Keyserver/security bug 1447 (and 1446 too)
Phil Pennock
gnupg-devel at spodhuis.org
Mon Dec 3 04:55:54 CET 2012
On 2012-12-02 at 12:57 -0500, David Shaw wrote:
> On Dec 2, 2012, at 12:34 AM, Phil Pennock <gnupg-devel at spodhuis.org> wrote:
> > This first bug (1447) is a security-impacting bug; not too bad, since
> > PGP has message-level security, so the key data isn't impacted, but it
> > does permit MitM attacks for discerning what's happening. GnuPG uses
> > data from insecure DNS for presenting to an HTTPS-enabled keyserver as
> > TLS SNI and for verifying certificates. So if DNS responses are
> > tampered with, the injected bad server will verify fine for the client.
>
> Allow me to restate the problem to make sure I understand what you're
> saying. GnuPG does a SRV lookup for hkps under (for example)
> my-hkps-pool.example.com, and resolves to
> some-keyserver-in-the-pool.example.net. It then makes a https call to
> that host, but is using keyserver-in-the-pool.example.net as the SNI,
> as that matches the host name. You are arguing that it should have
> used my-hkps-pool.example.com as the SNI?

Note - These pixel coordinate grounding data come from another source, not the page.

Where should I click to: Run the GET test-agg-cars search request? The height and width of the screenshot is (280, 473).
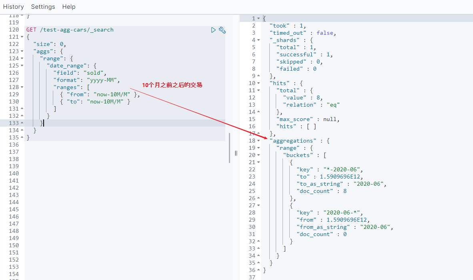click(x=213, y=30)
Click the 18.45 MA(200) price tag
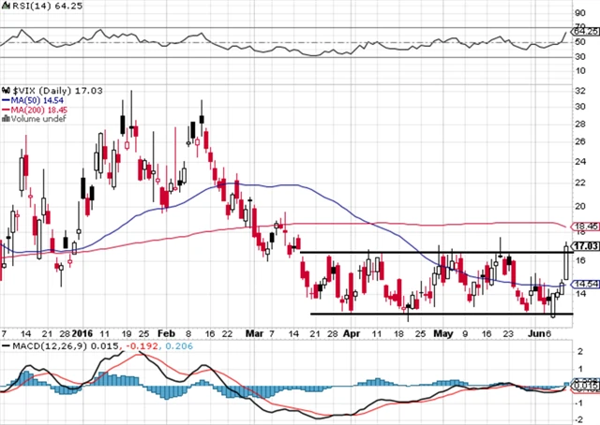Viewport: 600px width, 425px height. pyautogui.click(x=585, y=227)
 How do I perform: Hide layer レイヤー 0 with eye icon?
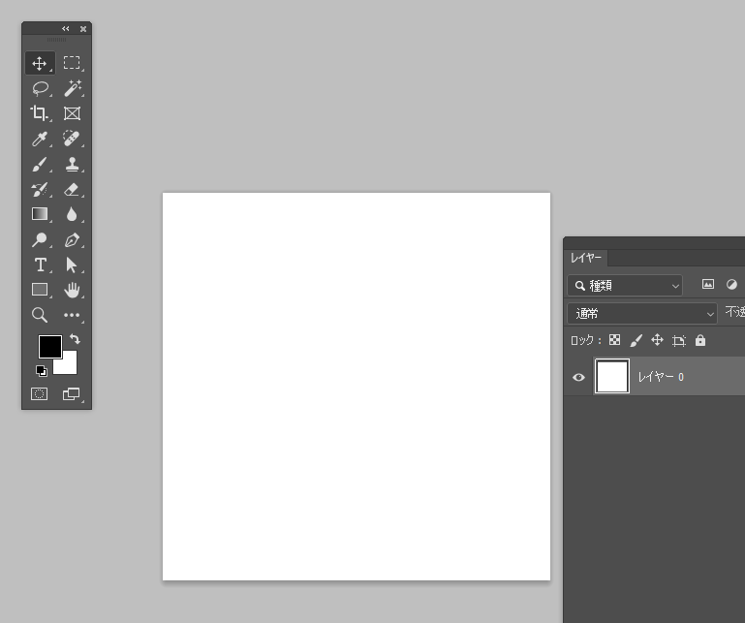click(x=579, y=377)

Correct. That's the only verifiably trustworthy name available. All
other names could have been tampered with, without detection (unless
DNSSEC is in use and verified).
> If that's the issue, I agree that is not ideal. It's sort of a side
> effect of how we're doing SRV with Curl. Since Curl doesn't do SRV at
> all, we have a wrapper around libcurl that does a minimal emulation of
> true SRV and then forces the URL to be what it should be, according to
> the SRV.
I hear you. Sounds truly awkward with some kludging needed to fix. As
an application maintainer who has to work around library awkwardness
myself, you have my sympathy.
> As far as I know, libcurl uses the host from the passed-in URL for SNI
> and there isn't a direct option to set the SNI to an arbitrary value,
> but looking at the options, CURLOPT_RESOLVE could be used to fix this
> by feeding in a record with the pool name and the address of the
> chosen server.
That matches what I've done on the curl(1) command-line to test the
setup in the past. I concur, I can't find an API to hook into DNS
resolution to change things otherwise, nor to change the SNI presented.
Looks like CURLOPT_RESOLVE is the only available mechanism.

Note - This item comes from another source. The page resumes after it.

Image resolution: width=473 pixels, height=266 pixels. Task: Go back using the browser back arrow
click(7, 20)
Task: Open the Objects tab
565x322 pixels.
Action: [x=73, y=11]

So, as I understand it, to handle SRV, ports and SNI in combination,
it's:
* take the original hostname OHost
* look for SRV record for _pgpkey-http/_pgpkey-https._tcp.$OHost,
ignore this logic if neither SRV is found because we're connecting to
something where the hostname resolves directly to what's neeeded
* for each SRV record, take the hostname and port
* resolve the per-srv-record hostname to IP addresses
* iterate for each IP address:
* construct a curl_slist, populate with one triple of
$OHost:per-srv-record-Port:IP-Address
* curl_easy_setopt() with CURLOPT_RESOLVE to set that triple
* attempt to connect with curl, on the port from SRV, using the
$OHost hostname
* curl_easy_setopt()/CURLOPT_RESOLVE/ "-$OHost:per-srv-record-Port"
There doesn't appear to be a way to provide multiple IPs for one
hostname.
Curl_loadhostpairs() shows that the clean-up is overkill, but I'm not
confident in the resiliency of this API to a later change to permit
multiple records for one hostname, especially since some of the usage
comments don't even include the port field.
> Ideally, libcurl would handle SRVs internally,
Complete APIs from a library? Any library? Thou jesteth.
Sorry to have been the bearer of bad news about the size of the can of
worms you opened when adding SRV support.